The experiment showed that the human cells, which were provided with nutrients, warmth and air, flourished within the silk cells. The scientists were able to cultivate the skin cells into tissuelike patterns resembling epidermis, the outermost layer of skin, and dermis, the layer of living tissue below the epidermis.
Unlike silk from silkworms, silk from spiders does not appear to trigger rejection from the immune system, so therefore it could be used to grow artificial skin for patients who require skin grafts, such as burn victims and chronic wounds such as bedsores, the researchers said.
Researcher Michael Zasloff at Georgetown University Medical Center says that dolphins hold the key to helping human injuries heal. His research, published in the July issue of the Journal of Investigative Dermatology, documents several examples of dolphin injuries such as shark bites larger than a basketball that healed in weeks without becoming visibly infected or leaving the dolphins disfigured.
In part, Zasloff credits dolphins' seemingly miraculous healing abilities, such as not bleeding to death despite a large, gaping wound in their side, to their bodies' reactions to diving, which cuts off blood flow to less important body parts.
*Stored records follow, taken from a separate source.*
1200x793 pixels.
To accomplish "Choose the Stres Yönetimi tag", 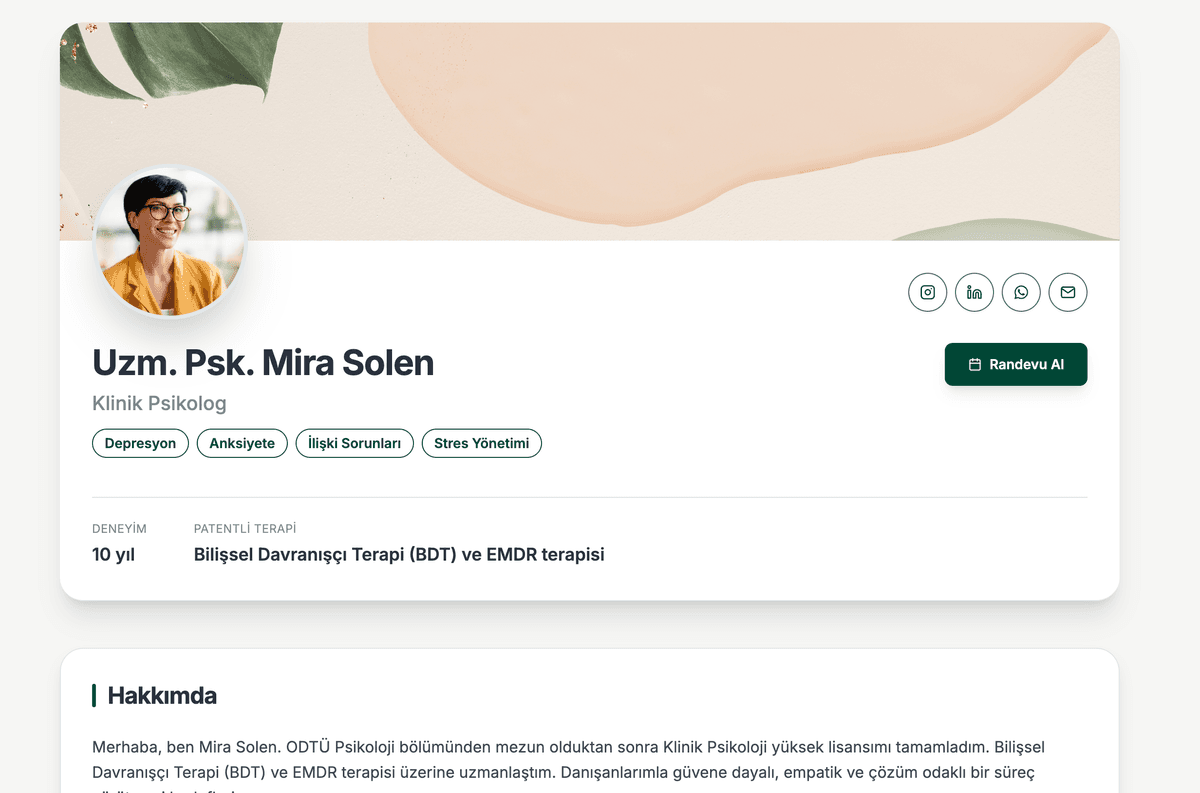I will [x=481, y=443].
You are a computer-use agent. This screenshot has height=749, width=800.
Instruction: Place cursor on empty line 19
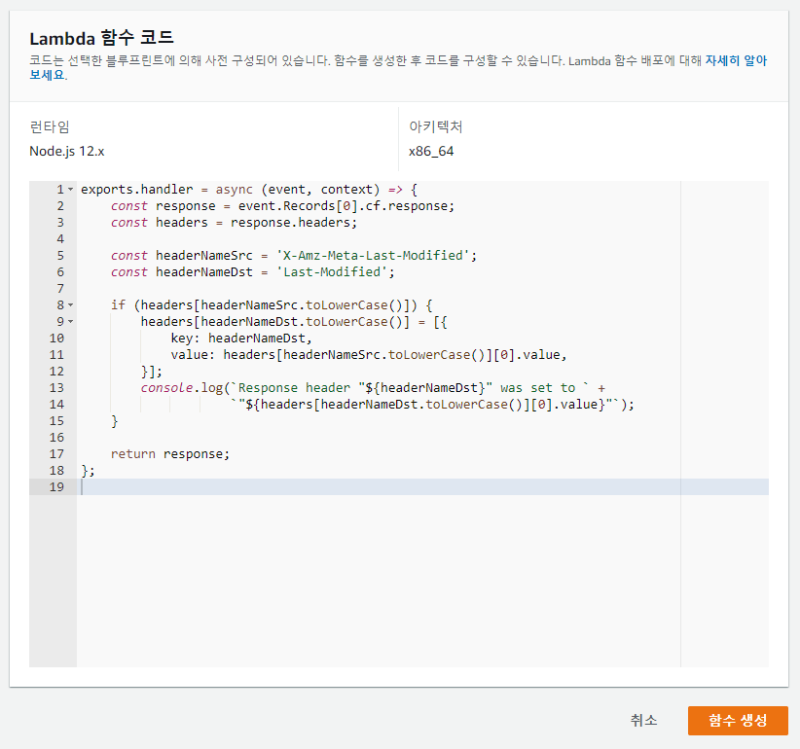(x=400, y=487)
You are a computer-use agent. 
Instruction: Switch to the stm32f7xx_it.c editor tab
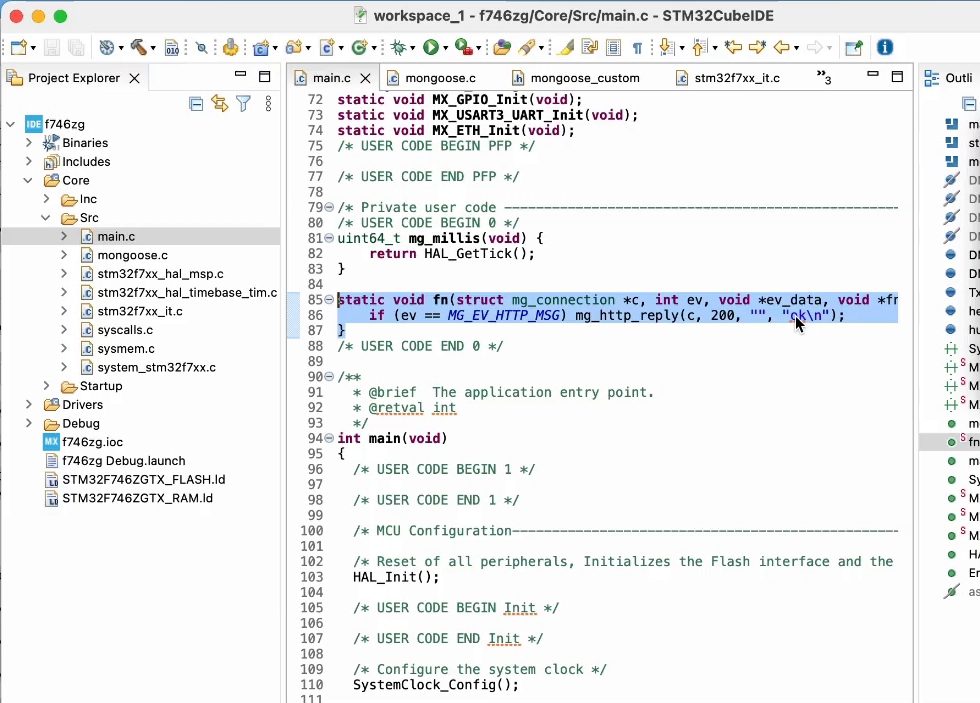pos(735,78)
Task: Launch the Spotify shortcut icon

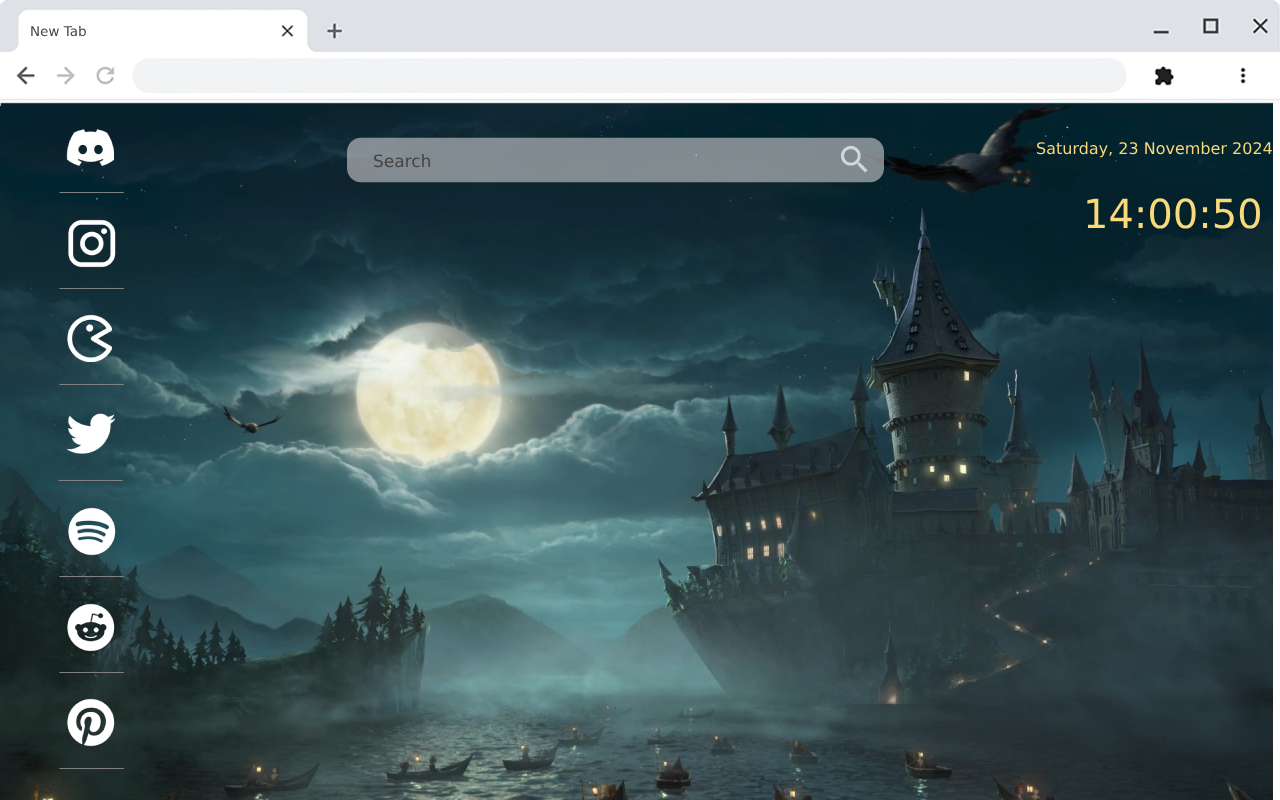Action: point(91,531)
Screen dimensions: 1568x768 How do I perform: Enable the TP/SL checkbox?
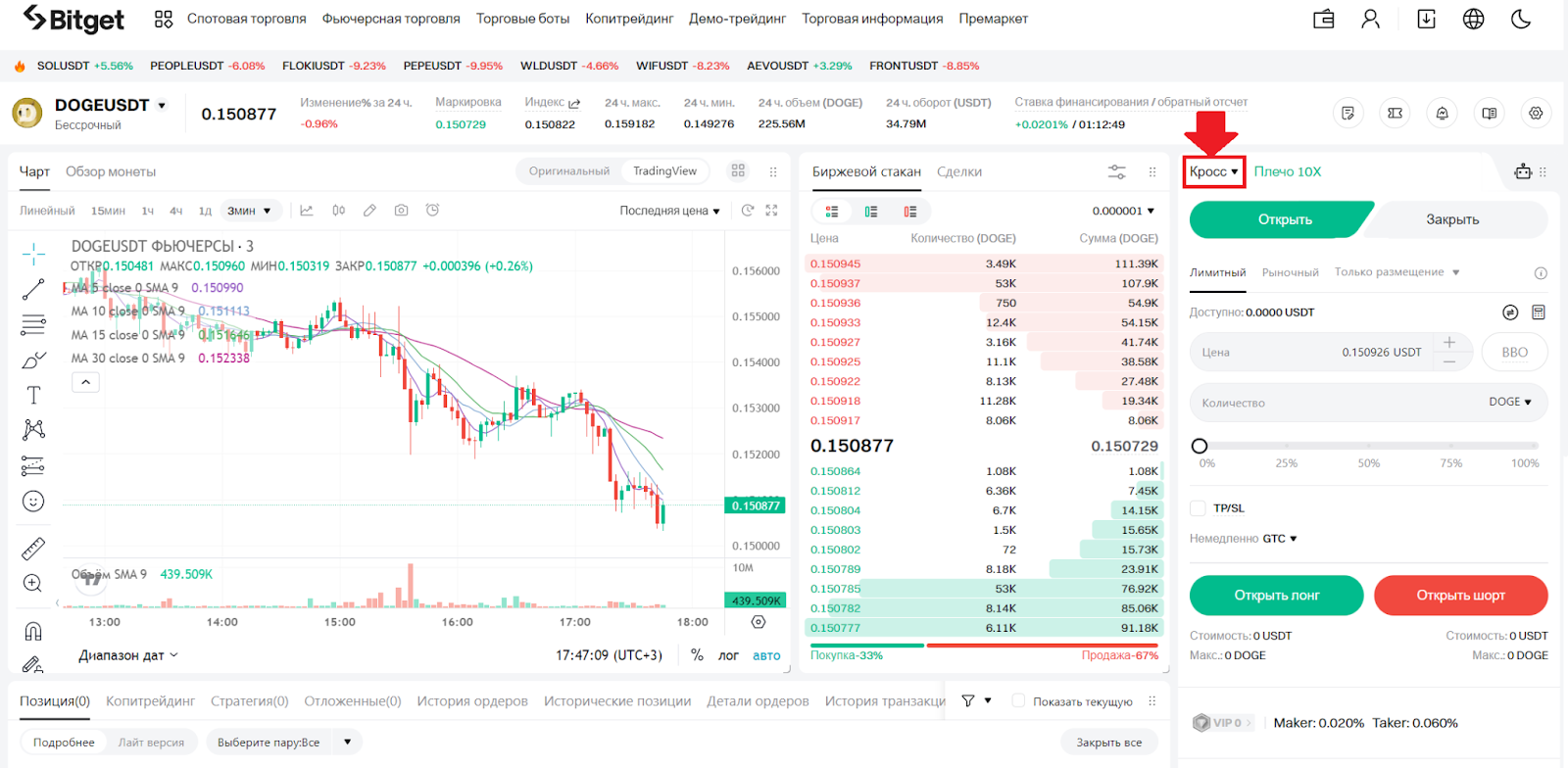pyautogui.click(x=1198, y=507)
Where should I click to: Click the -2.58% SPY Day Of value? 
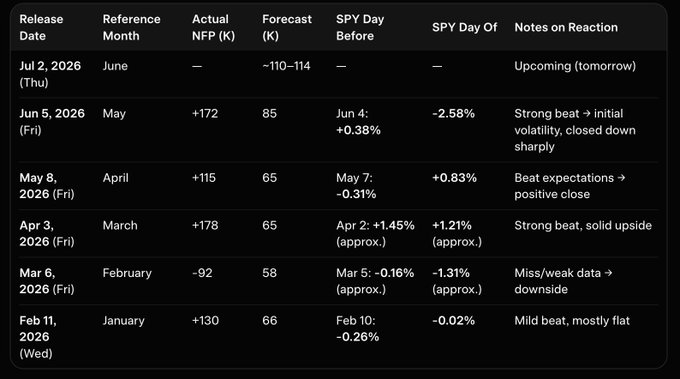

This mechanism could also work to reduce the flow of blood to an injury.
Dolphin skin and blubber have also been found to contain compounds with antibacterial properties, which may help thwart bacteria and explain why dolphins' wounds don't show signs of infection during the healing process.
Further, researchers said that the processes at work when dolphins' bodies rebuild their tissue could involve special types of stem cells or proteins.
These antibacterial compounds and tissue-regenerating abilities could be useful in helping scientists uncover how to help human wounds heal quicker, more evenly and without infection.
Dogs can detect bowel cancer even in the early stages just by smelling the breath or stool of a patient, according to a Japanese study published in January in the journal Gut. The findings could help researchers identify the chemical compounds that dogs detect, and use them to make current diagnostic methods more effective.
Dogs are known for their amazing noses, and previous studies have suggested they can sniff out a variety of cancers of the skin, lungs, breasts, ovaries and bladder. Several dog breeds have been taught to identify prostate cancer, usually requiring just a whiff of a person's breath to identify the disease, the researchers said.
The promise of the dog-based cancer detection research is to identify volatile, or easily able to vaporize, compounds given off by cancer. Previous research has indicated a few compounds of interest, and the next step is to test those compounds both with chemical analysis and cancer-sniffing canines.